Work required.
Please return only the lines between the line with "View the 104 Following list" and the final line of the entries, both included, and exclude pictures.

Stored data
[Start of Attachment]

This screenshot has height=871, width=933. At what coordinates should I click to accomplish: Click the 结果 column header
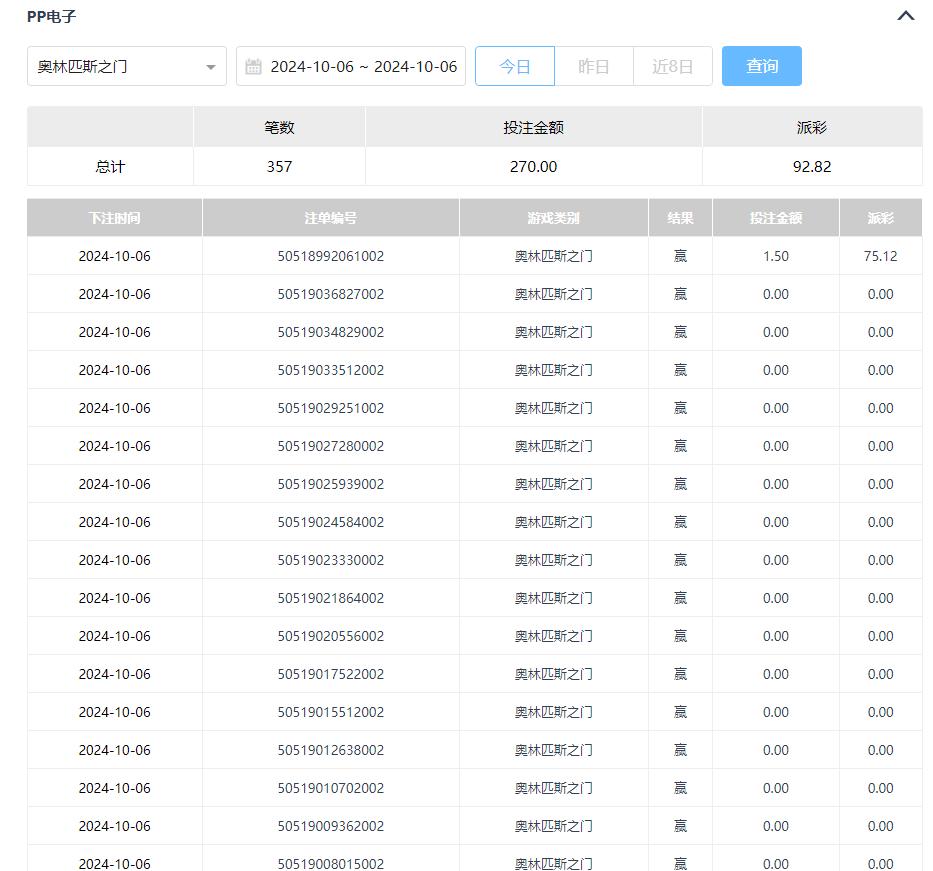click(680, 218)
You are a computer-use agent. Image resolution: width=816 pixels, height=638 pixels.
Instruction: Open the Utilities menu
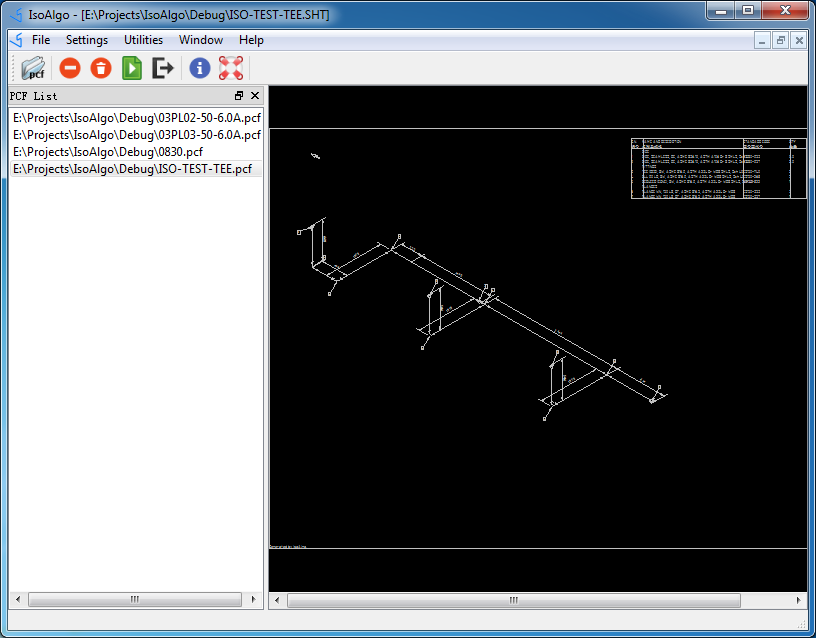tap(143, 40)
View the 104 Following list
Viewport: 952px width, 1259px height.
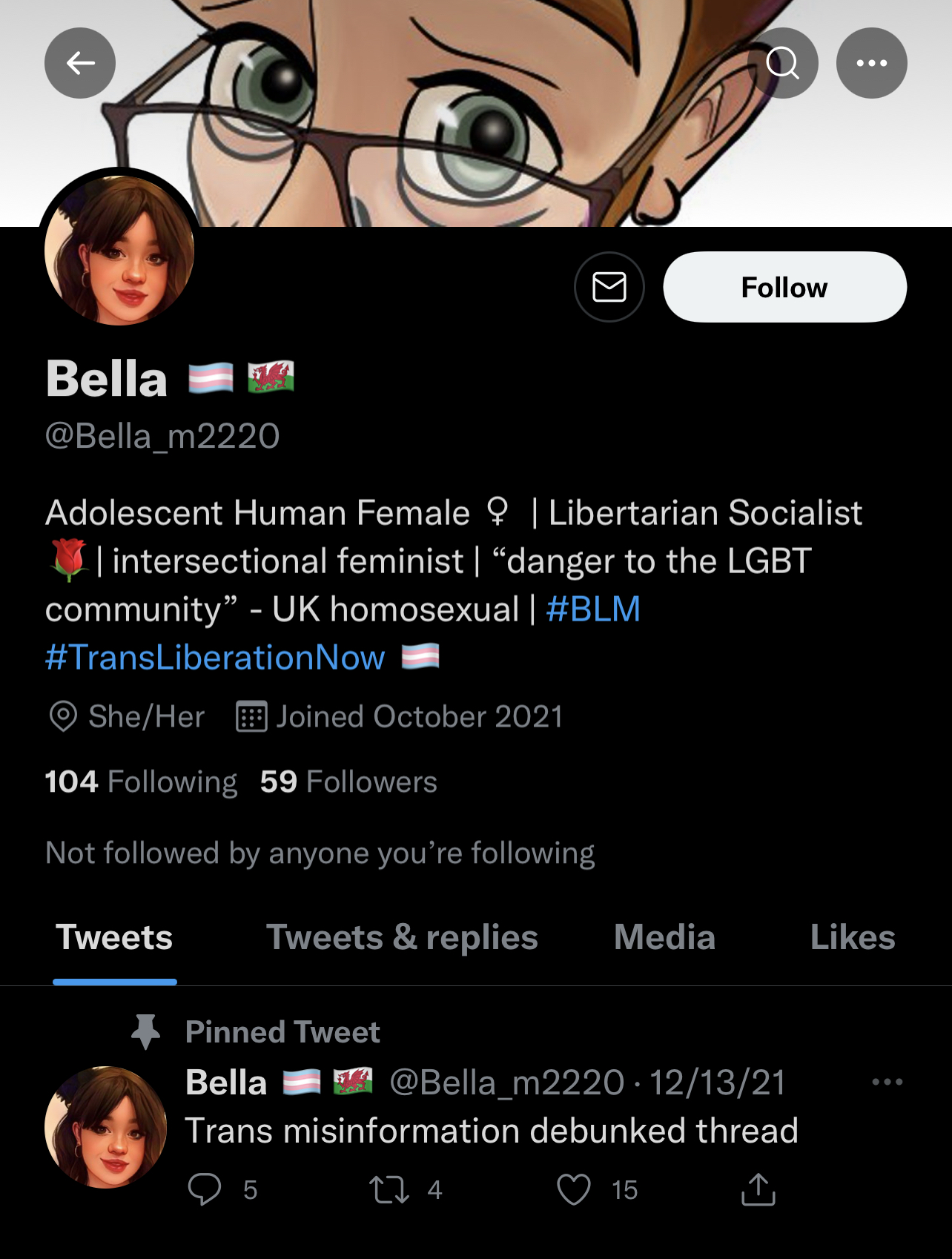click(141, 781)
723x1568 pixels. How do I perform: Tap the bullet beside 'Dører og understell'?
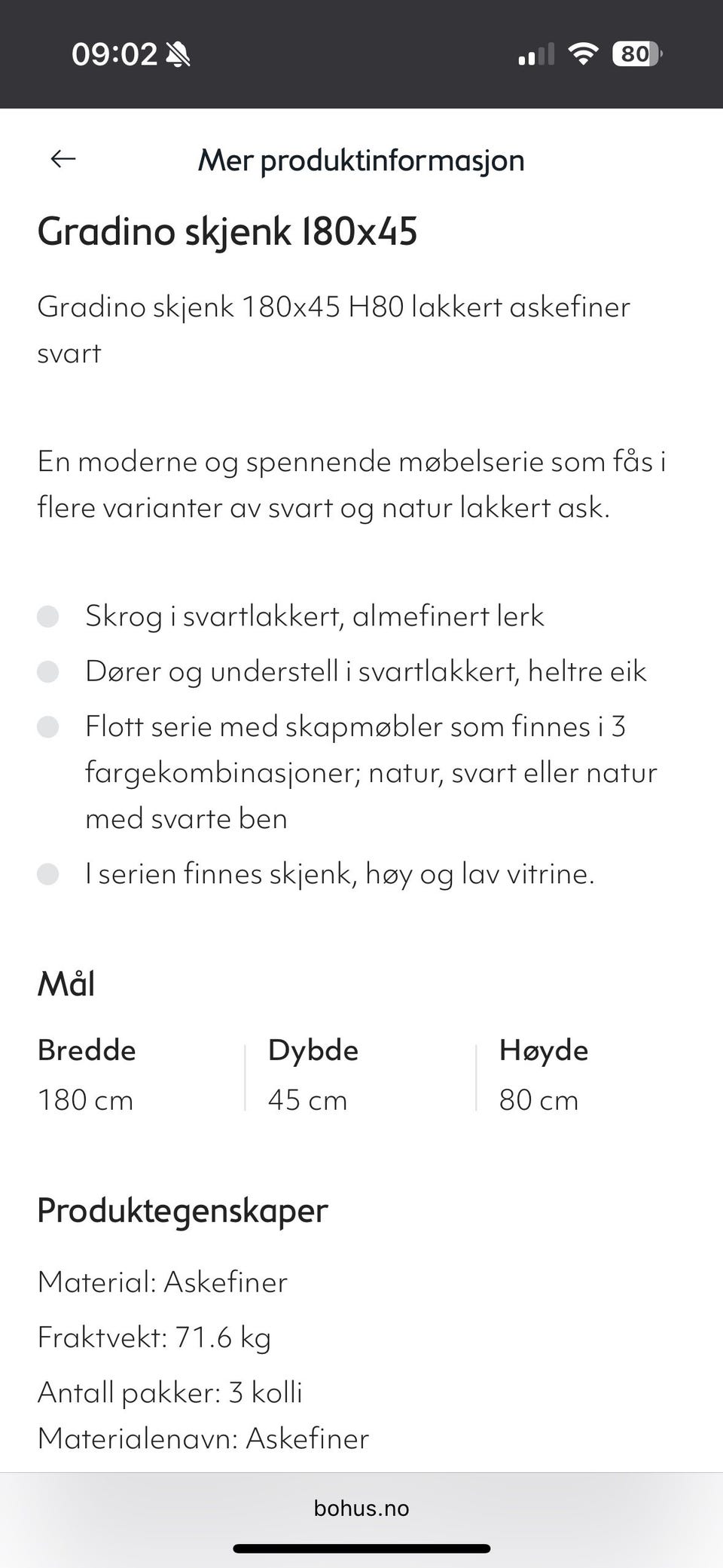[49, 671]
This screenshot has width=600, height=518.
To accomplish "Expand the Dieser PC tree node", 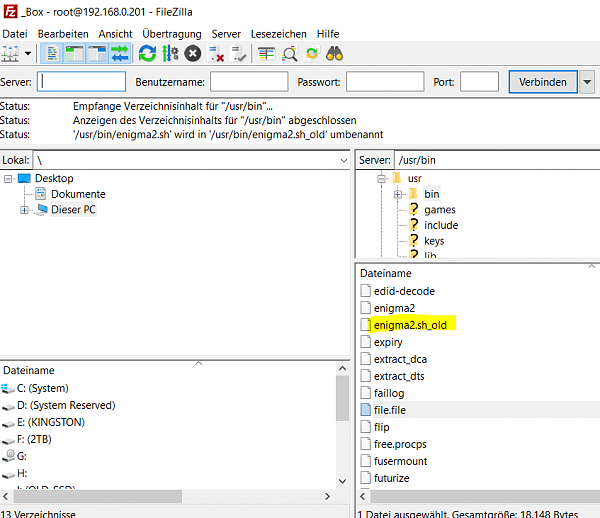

[End of Attachment]

Solution for this problem.
View the 104 Following list
Viewport: 952px width, 1259px height.
click(141, 781)
723x1568 pixels. How do I perform: Tap the bullet beside 'Dører og understell'?
[49, 671]
This screenshot has width=600, height=518.
To accomplish "Expand the Dieser PC tree node", 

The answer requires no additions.